President Donald Trump has moved to sharply raise the price of hiring high-skilled foreign workers and to create a new, donation-funded path to U.S. residency for the wealthy, steps that together recast the economics of legal immigration.

A White House proclamation directs the Department of Homeland Security to restrict decisions on H-1B petitions not accompanied by a $100,000 payment, at least for cases where the worker is outside the United States, for 12 months after the order takes effect.

In a separate action, the administration launched a Gold Card program that offers an expedited immigrant visa process after a $1 million gift to the U.S. government, or $2 million if paid by a sponsoring corporation on someone’s behalf.

The fact sheet describes coordination among Commerce, State and Homeland Security and frames the gift as evidence that an applicant would substantially benefit the United States.

The H-1B fee marks an extraordinary break with the longstanding structure of program charges, which are currently a mix of registration, filing and fraud-prevention fees that total a tiny fraction of six figures.

The proclamation’s language ties the $100,000 payment to petition decisions for those outside the country and sets a one-year window, leaving open key questions about whether the new cost will be due annually, only at filing, or at each extension, and how it would apply to workers already in the United States.

Those details will hinge on DHS and USCIS implementation.

The Gold Card is the clearest signal that the administration wants to tilt the system toward capital and away from employer-sponsored talent.

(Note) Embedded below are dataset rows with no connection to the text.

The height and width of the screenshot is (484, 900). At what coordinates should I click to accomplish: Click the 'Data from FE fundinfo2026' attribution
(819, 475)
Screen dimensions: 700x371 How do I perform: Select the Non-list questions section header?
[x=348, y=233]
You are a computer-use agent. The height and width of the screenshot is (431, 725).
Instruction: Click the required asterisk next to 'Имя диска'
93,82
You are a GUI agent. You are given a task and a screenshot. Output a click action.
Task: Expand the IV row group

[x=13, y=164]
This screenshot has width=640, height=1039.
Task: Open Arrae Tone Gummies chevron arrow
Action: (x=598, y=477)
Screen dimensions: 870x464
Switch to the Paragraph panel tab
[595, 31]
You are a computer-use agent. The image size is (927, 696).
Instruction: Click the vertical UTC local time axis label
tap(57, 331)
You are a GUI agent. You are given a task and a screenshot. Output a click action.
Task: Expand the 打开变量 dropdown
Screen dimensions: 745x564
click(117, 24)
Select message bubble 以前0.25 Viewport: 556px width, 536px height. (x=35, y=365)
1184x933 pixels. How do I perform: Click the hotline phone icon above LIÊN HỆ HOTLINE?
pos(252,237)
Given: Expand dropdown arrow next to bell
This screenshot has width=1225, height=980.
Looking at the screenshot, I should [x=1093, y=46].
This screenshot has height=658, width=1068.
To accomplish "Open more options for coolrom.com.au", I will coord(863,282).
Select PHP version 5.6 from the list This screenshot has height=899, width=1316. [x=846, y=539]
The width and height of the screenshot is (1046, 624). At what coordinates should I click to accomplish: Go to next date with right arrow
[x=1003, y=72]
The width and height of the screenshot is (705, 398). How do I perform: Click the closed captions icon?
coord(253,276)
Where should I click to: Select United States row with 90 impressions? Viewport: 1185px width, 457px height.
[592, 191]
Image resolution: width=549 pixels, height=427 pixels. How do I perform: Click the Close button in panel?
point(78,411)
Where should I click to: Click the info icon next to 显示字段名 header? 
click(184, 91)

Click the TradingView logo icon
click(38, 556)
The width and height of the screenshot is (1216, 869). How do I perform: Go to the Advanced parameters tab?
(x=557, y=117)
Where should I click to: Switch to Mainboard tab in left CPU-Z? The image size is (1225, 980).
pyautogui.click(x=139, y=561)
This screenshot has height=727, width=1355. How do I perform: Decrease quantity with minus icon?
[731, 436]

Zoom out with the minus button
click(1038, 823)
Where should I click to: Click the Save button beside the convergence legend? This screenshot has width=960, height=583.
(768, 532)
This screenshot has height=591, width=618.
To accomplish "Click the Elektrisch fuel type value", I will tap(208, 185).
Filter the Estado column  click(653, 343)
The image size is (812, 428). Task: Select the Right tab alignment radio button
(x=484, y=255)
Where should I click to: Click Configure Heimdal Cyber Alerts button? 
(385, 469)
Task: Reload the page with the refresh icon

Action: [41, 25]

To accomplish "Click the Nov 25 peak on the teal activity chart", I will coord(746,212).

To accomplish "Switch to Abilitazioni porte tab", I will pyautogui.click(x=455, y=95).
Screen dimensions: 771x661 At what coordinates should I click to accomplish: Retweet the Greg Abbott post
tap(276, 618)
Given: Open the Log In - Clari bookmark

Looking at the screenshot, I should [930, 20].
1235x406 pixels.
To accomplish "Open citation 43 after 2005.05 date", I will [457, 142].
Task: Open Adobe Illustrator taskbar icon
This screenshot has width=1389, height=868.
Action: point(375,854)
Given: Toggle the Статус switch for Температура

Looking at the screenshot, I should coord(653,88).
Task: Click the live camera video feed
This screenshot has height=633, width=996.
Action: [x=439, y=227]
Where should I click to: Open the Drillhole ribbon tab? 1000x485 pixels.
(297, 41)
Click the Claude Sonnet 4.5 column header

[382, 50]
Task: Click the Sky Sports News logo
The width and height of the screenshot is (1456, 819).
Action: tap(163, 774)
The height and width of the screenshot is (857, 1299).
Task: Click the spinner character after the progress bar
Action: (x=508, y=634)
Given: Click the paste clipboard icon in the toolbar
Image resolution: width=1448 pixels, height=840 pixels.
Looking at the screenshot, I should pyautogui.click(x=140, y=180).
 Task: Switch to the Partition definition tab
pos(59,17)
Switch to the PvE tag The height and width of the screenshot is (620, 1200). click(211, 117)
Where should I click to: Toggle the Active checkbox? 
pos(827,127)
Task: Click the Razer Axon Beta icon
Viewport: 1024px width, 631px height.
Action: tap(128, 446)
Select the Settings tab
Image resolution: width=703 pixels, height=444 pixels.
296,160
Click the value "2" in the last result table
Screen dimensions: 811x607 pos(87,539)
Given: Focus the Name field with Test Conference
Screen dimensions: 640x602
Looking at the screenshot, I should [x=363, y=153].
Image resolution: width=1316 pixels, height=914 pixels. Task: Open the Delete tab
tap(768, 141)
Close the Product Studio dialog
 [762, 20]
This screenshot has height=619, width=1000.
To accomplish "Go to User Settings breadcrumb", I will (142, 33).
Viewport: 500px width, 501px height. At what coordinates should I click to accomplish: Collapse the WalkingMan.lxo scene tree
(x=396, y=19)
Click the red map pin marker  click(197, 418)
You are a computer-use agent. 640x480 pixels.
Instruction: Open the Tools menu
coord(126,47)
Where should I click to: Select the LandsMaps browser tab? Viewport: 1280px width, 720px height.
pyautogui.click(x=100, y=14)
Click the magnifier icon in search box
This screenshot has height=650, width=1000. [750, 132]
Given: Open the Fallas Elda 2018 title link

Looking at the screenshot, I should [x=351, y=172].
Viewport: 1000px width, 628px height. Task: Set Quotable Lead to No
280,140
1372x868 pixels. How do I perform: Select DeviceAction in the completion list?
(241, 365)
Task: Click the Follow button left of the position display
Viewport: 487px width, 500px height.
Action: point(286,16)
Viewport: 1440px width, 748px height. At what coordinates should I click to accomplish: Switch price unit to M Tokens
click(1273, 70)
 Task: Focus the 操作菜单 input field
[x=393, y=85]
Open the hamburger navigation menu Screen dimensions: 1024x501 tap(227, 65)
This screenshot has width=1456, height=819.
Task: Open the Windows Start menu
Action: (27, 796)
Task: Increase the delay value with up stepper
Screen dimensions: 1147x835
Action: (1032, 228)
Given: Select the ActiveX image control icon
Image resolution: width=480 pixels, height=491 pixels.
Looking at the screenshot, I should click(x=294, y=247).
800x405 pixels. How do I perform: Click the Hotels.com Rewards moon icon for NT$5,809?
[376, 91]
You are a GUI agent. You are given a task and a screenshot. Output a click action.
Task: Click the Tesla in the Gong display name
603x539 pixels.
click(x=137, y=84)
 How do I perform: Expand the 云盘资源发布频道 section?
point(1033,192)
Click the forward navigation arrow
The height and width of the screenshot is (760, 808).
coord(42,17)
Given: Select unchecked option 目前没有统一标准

Unlike the existing EB-5 investor visa, which is rooted in job-creation requirements and regulated investment vehicles, the Gold Card is structured around an unrestricted gift to the government followed by an expedited adjudication.

The move comes as WLFI debut lifts Trump family.

The administration says the program will be run to the extent consistent with law and subject to security checks.

Business groups and universities that rely on H-1Bs now face stark choices.

The new price point could curtail recruiting of international graduates and push more high-value work to teams overseas for large technology companies.

The added cost competes directly with hiring budgets and runway, particularly in fields like artificial intelligence and biotech where specialized talent is scarce for startups.

Research institutions that employ postdocs and specialized staff through H-1Bs may have to rework grant economics.

The immediate uncertainty over duration and renewals complicates planning even for firms willing to pay.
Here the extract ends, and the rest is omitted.